Implementation:Lance format Lance Java MergeInsertParams
| Knowledge Sources | |
|---|---|
| Domains | Java_SDK, Dataset_Management |
| Last Updated | 2026-02-08 19:33 GMT |
Overview
The MergeInsertParams class configures the behavior of merge-insert (upsert) operations on a Lance dataset, defining how matched, unmatched, and source-only rows are handled.
Description
MergeInsertParams is a mutable configuration object that specifies the semantics of a merge-insert operation performed via Dataset.mergeInsert(). It implements a fluent API pattern for configuring three behavioral axes:
WhenMatched (source row matches target row):
UpdateAll: Replace the target row with the source row (upsert)DoNothing: Keep the target row unchanged (find-or-create)UpdateIf: Update only when a condition expression evaluates to trueDelete: Delete the matched target rowFail: Abort the operation if any match is found
WhenNotMatched (source row has no match in target):
InsertAll: Insert the new row into the targetDoNothing: Ignore the unmatched source row
WhenNotMatchedBySource (target row has no match in source):
Keep: Retain the target rowDelete: Delete all unmatched target rowsDeleteIf: Delete unmatched target rows where a condition is true (SQL or Substrait expression)
Additional operational parameters:
- conflictRetries: Number of retry attempts on contention (default: 10)

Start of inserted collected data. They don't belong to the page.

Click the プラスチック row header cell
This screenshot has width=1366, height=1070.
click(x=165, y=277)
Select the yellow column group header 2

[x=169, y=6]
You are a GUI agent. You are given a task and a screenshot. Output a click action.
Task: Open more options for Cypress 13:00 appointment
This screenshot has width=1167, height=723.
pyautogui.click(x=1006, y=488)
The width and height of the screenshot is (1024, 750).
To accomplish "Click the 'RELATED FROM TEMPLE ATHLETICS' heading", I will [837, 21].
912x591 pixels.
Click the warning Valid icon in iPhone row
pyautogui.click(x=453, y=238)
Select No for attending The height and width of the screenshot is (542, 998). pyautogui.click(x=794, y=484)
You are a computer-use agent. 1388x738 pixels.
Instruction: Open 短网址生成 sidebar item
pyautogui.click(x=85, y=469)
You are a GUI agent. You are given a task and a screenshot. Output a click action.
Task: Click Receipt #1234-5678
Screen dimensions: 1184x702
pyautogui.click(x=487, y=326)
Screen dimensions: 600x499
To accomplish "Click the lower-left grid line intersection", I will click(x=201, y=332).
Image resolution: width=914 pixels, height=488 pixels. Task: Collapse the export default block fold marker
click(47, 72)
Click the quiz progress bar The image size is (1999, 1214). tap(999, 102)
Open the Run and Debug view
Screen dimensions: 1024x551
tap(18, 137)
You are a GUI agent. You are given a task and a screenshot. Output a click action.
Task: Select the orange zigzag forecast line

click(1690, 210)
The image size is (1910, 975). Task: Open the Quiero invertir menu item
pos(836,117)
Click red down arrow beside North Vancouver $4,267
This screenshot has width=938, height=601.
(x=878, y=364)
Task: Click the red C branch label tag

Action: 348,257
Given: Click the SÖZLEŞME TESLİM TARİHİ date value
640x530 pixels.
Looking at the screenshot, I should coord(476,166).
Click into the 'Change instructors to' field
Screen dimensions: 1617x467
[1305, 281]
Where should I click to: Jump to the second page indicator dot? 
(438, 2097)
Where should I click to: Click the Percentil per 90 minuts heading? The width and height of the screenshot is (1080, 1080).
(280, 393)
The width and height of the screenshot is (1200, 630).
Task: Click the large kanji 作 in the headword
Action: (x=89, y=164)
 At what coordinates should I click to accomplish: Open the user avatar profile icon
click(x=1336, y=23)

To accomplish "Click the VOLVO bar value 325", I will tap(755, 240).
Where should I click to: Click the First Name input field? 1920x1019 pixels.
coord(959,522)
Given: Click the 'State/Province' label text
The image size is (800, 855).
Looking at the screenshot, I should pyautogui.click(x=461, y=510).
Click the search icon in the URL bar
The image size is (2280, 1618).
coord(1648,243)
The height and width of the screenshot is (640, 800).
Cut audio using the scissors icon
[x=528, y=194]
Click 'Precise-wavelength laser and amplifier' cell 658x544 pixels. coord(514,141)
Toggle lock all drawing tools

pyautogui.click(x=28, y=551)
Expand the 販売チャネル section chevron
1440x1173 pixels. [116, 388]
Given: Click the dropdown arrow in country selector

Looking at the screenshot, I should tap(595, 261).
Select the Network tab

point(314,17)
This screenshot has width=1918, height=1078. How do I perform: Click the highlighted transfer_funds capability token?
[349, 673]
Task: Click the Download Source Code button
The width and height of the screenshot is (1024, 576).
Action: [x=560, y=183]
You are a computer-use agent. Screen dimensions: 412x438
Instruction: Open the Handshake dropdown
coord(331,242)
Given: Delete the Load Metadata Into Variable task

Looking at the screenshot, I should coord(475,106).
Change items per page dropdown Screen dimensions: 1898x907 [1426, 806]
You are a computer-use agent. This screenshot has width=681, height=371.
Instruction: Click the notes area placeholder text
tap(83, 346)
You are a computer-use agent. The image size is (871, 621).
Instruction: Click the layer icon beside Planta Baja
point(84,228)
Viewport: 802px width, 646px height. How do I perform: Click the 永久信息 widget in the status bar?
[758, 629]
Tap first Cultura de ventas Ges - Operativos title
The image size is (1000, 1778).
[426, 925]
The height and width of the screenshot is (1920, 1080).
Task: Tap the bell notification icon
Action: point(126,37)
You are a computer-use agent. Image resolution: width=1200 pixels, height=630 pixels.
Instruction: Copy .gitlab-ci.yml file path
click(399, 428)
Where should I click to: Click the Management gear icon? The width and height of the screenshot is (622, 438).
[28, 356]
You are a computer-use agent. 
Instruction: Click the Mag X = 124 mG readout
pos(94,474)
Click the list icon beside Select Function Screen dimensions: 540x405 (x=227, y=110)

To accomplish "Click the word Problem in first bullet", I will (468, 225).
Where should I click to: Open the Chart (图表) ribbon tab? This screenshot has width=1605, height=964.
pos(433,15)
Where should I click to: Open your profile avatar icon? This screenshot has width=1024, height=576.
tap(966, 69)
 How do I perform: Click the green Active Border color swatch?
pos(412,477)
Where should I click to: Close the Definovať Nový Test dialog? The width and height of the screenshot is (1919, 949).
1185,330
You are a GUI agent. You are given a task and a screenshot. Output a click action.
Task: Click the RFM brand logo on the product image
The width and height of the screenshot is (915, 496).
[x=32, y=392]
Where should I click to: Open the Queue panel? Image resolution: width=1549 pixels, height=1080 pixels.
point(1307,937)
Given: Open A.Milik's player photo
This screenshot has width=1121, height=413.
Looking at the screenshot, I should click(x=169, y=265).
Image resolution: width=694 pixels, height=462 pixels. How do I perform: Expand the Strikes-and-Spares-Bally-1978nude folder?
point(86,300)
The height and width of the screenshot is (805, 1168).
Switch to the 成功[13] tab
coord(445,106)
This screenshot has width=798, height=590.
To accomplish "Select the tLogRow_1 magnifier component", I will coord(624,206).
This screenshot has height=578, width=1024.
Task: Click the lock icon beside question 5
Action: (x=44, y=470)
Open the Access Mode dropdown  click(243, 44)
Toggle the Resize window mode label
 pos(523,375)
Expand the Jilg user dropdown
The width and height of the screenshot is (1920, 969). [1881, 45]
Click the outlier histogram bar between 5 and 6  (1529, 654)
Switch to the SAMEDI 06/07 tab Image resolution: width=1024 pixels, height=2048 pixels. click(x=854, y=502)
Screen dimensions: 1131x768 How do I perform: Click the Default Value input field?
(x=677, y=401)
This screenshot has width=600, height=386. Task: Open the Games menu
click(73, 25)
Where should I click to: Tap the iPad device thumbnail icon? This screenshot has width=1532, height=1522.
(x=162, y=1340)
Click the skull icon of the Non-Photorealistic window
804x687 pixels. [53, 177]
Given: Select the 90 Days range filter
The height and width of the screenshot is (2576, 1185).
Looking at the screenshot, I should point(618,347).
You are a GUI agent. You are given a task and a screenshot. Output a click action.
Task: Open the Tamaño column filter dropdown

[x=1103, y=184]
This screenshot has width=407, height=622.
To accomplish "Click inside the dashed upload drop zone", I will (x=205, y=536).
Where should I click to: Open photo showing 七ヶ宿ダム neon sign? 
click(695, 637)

- retryTimeoutMs: Maximum time for retries in milliseconds (default: 30000)
- skipAutoCleanup: Skip automatic cleanup during commits for improved write performance
Usage
Use MergeInsertParams when you need to perform upsert, find-or-create, or conditional merge operations against a Lance dataset. This is the primary mechanism for synchronizing external data with existing dataset content.
Code Reference
Source Location
| Property | Value |
|---|---|
| File | java/src/main/java/org/lance/merge/MergeInsertParams.java
|
| Package | org.lance.merge
|
| Lines | 354 |
Signature
public class MergeInsertParams
Import
import org.lance.merge.MergeInsertParams;
I/O Contract
Constructor
| Constructor | Input | Description |
|---|---|---|
MergeInsertParams(List<String>) |
on columns | Column names to match source and target rows |
Configuration Methods (Input)
| Method | Parameter | Description |
|---|---|---|
withMatchedUpdateAll() |
none | Replace target row with source on match (upsert) |
withMatchedDoNothing() |
none | Keep target row unchanged on match (find-or-create) |
withMatchedDelete() |
none | Delete target row on match |
withMatchedUpdateIf(String) |
SQL expression | Conditional update on match |
withMatchedFail() |
none | Fail operation on any match |
withNotMatched(WhenNotMatched) |
enum value | Action for unmatched source rows |
withNotMatchedBySourceKeep() |
none | Keep unmatched target rows |
withNotMatchedBySourceDelete() |
none | Delete all unmatched target rows |
withNotMatchedBySourceDeleteIf(String) |
SQL expression | Conditionally delete unmatched target rows |
withNotMatchedBySourceDeleteSubstraitIf(ByteBuffer) |
Substrait expression | Conditional delete via Substrait |
withConflictRetries(int) |
retry count | Number of contention retries (default: 10) |
withRetryTimeoutMs(long) |
timeout in ms | Max retry duration (default: 30000) |
withSkipAutoCleanup(boolean) |
flag | Skip auto cleanup for high-frequency writes |
Accessor Methods (Output)
| Method | Return Type | Description |
|---|---|---|
on() |
List<String> |
Join key columns |
whenMatched() |
WhenMatched |
Current matched behavior |
whenNotMatched() |
WhenNotMatched |
Current not-matched behavior |
whenNotMatchedBySource() |
WhenNotMatchedBySource |
Current not-matched-by-source behavior |
conflictRetries() |
int |
Configured retry count |
retryTimeoutMs() |
long |
Configured retry timeout |
skipAutoCleanup() |
boolean |
Whether auto cleanup is skipped |
Usage Examples
Upsert (Update or Insert)
import org.lance.merge.MergeInsertParams;
import java.util.Arrays;
MergeInsertParams params = new MergeInsertParams(Arrays.asList("id"))
.withMatchedUpdateAll()
.withNotMatched(MergeInsertParams.WhenNotMatched.InsertAll);
MergeInsertResult result = dataset.mergeInsert(params, sourceStream);
Find or Create
import org.lance.merge.MergeInsertParams;
import java.util.Arrays;
MergeInsertParams params = new MergeInsertParams(Arrays.asList("email"))
.withMatchedDoNothing()
.withNotMatched(MergeInsertParams.WhenNotMatched.InsertAll);
MergeInsertResult result = dataset.mergeInsert(params, sourceStream);
Conditional Update with Region Replace
import org.lance.merge.MergeInsertParams;
import java.util.Arrays;
MergeInsertParams params = new MergeInsertParams(Arrays.asList("id"))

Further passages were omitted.